Inocêncio é igualmente contraditório. Ele deseja ser pastor, marido e um novo Salomão, mas tenta encaixar Deus dentro de uma vontade que já decidiu satisfazer. Em vários momentos ri de sua literalidade, especialmente nas cenas da cadeira sob a janela. Só que o humor rapidamente dá lugar ao incômodo. Quanto mais ele tenta controlar mulheres, fé e desejo, mais percebemos que não governa nem a si mesmo.
Isabella usa capítulos curtos, cartas, regras ritualísticas e visitas ao Templo para alterar o ritmo sem quebrar a unidade. Os diálogos são ágeis, provocativos e carregados de humor ácido. O Templo surge com uma imagética perturbadora: círculos, cedro, mulheres adormecidas, soldados mortos, a mulher de verde e um íncubo com traços de corvo. Esses elementos ampliam as discussões sobre poder, submissão, culpa, desejo e perda da inocência.
Gostei de como a obra incomoda sem oferecer personagens moralmente confortáveis. Isolda e Inocêncio se atraem enquanto tentam transformar um ao outro conforme as próprias carências. A religião não aparece como decoração, mas como linguagem de disputa. O erotismo é explícito e muitas vezes desconfortável, usado para questionar consentimento, controle e a facilidade com que alguém converte desejo em justificativa.

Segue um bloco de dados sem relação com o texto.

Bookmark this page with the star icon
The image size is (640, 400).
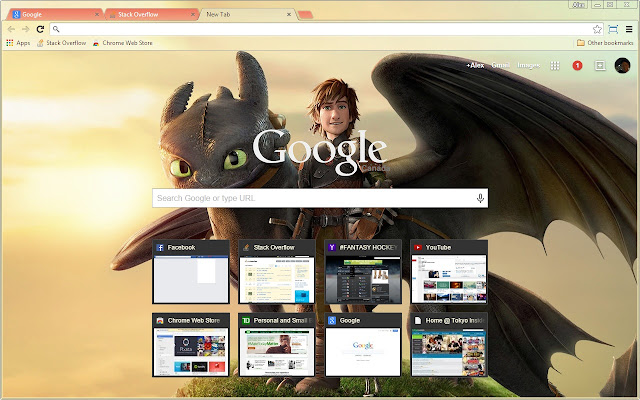597,30
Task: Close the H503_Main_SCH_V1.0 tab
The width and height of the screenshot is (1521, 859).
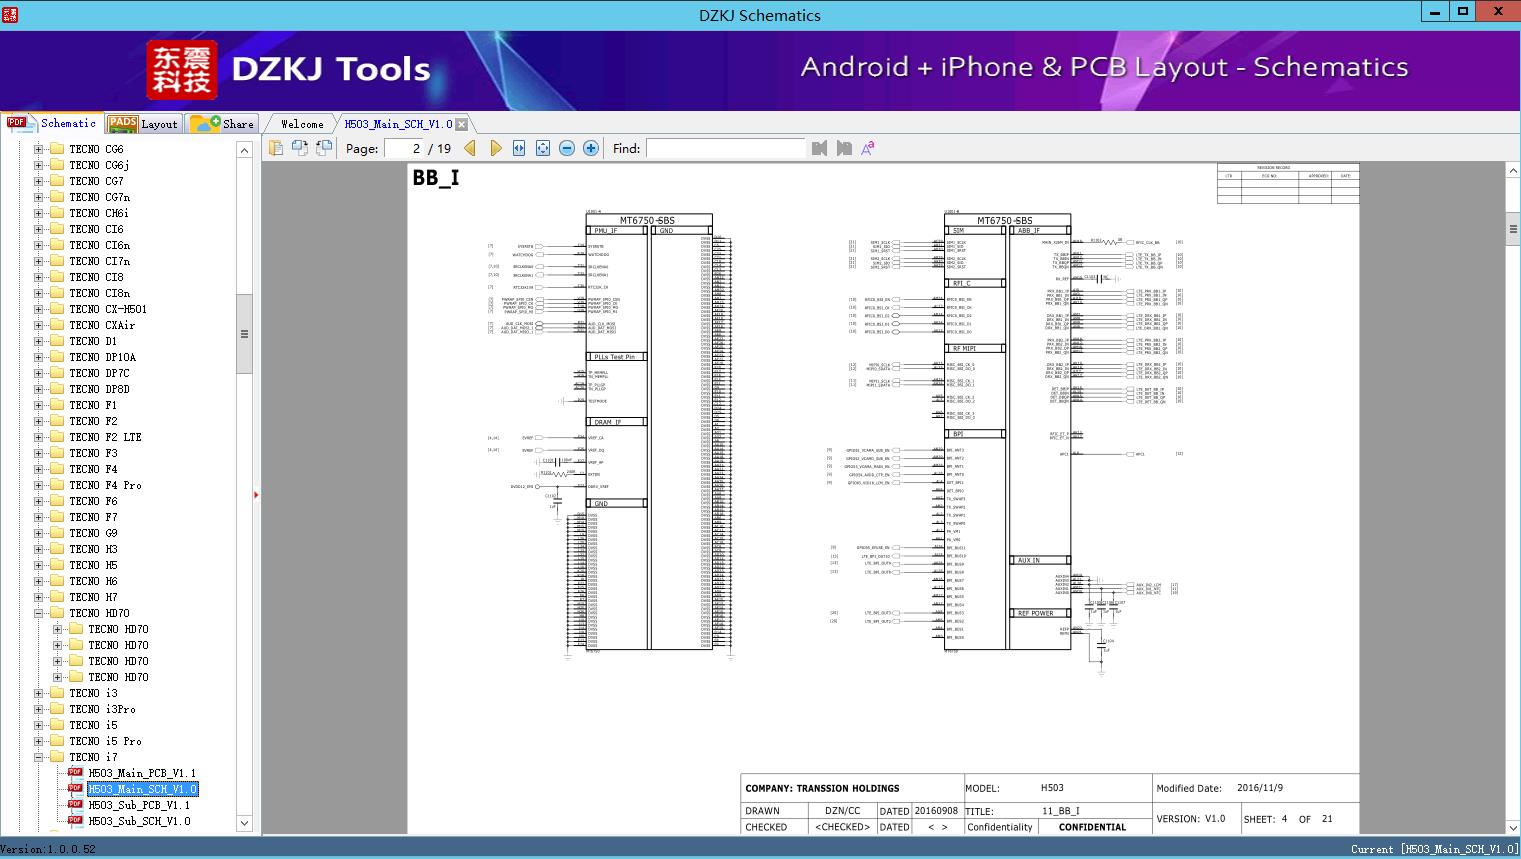Action: 462,125
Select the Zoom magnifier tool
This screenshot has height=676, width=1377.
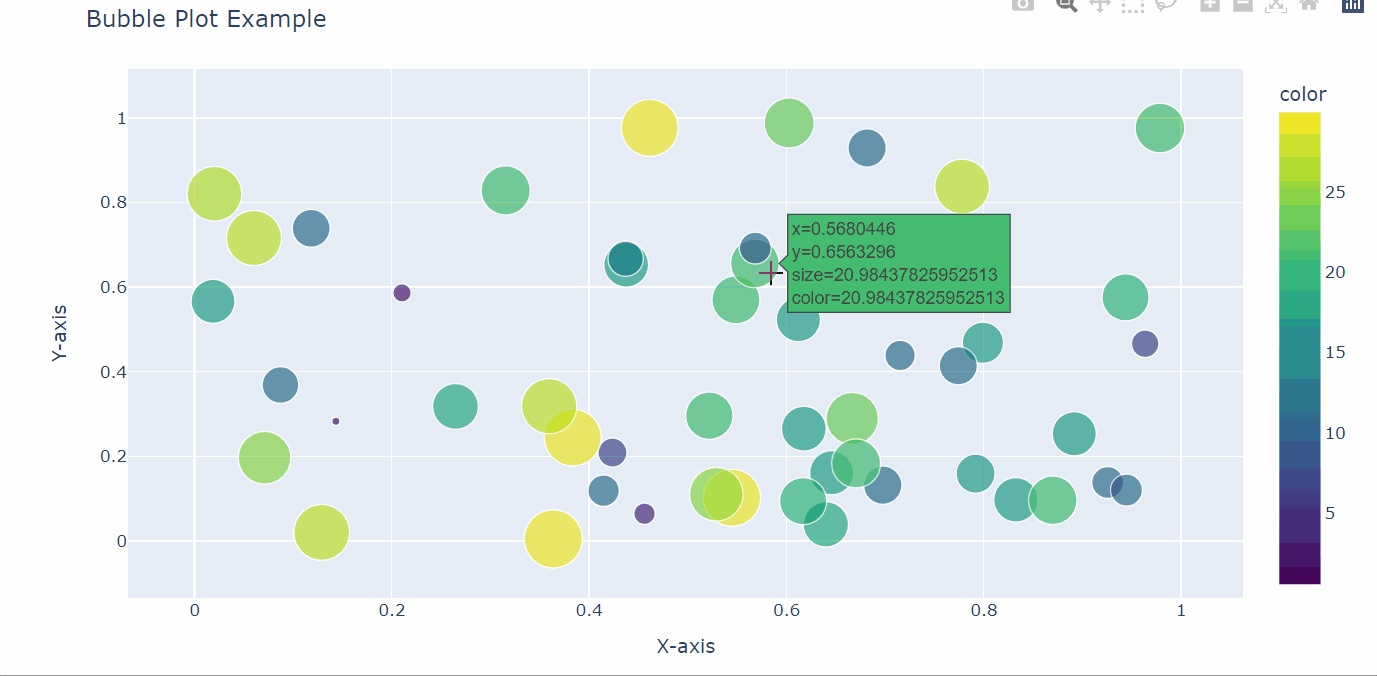pos(1067,4)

É uma leitura adulta para quem gosta de fantasia sombria, ocultismo, simbolismo religioso e personagens contraditórios. Não é um romance convencional nem uma história leve. Seu interesse está na dúvida sobre quem conduz quem e sobre quanto do sobrenatural pode nascer daquilo que alguém deseja acreditar.
Você entraria em um templo sem saber o que precisaria deixar nele?